POST#1939 盛夏、百花繚乱その10


 

Ubud,Bali、俺は悪人だから、死んだら蓮の花の上さ
中上健次の傑作『千年の愉楽』の登場人物のオリュウノオバは、かつて蓮池を埋め立てて造られた路地と呼ばれる被差別部落に住む産婆だ。

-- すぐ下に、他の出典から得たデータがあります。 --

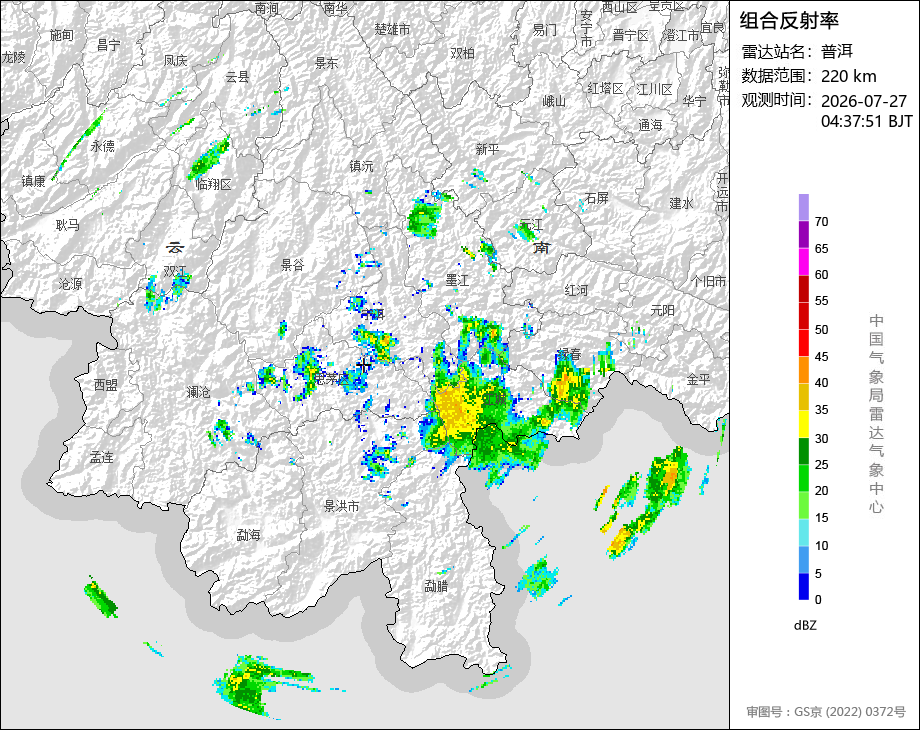Screen dimensions: 920x730
Task: Select the 楚雄市 city label
Action: (x=393, y=29)
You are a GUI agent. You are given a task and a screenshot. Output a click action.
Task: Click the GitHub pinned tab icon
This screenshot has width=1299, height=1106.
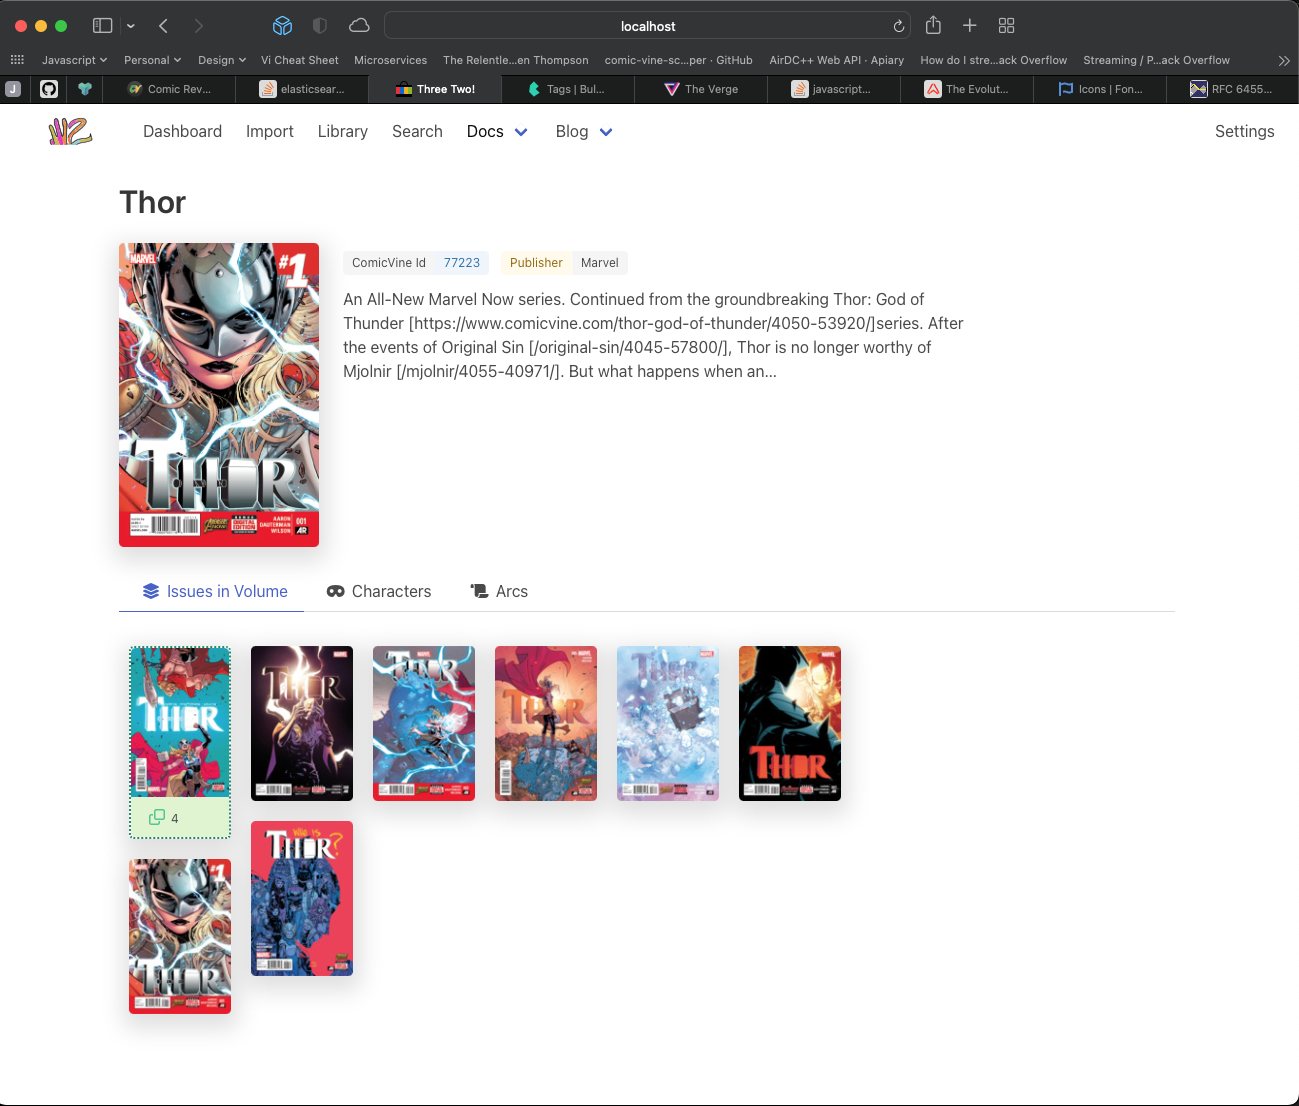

彼女は、現在と過去を自在に行き来し、マジックリアリズム的に重層的な過去を今ここにあるかのように思い返す。自ら取り上げ、淀んだ高貴な血の宿命を背負って、卑小な生をいき、非業の死を迎えた中本の一党の男たちのことを、年老いて不自由な体で想い返す。

時にその精神は寝たきりに衰えた肉体を抜け出し、時空を自在に飛翔する。

そして自らが世に生を享ける前の蓮池に咲いていた蓮の花が朝日を浴びて開く音すら幻のように耳にする。

このイマジネーションという能力こそが、人間の知覚を拓く。

やたらめったら丈夫なだけが取り柄の父を墓参りに連れて行ったあと、俺は帰りの車で父に、『おい親父よ、死んだ(俺の母親の)淑子さんや(俺の祖母の)ノブちゃんが、息子たちの迷惑にならんように早くこっちにおいで』って言ってなかったか?とブラックジョークを飛ばしまくった。父は車の後部座席の居心地が悪そうな顔をしながら、しれっと『いや、いってなかったなぁ…』と小声でつぶやいていた。冗談じゃないぜ。

おかしいな。俺にはそういう声が聞こえたように感じたんだがな。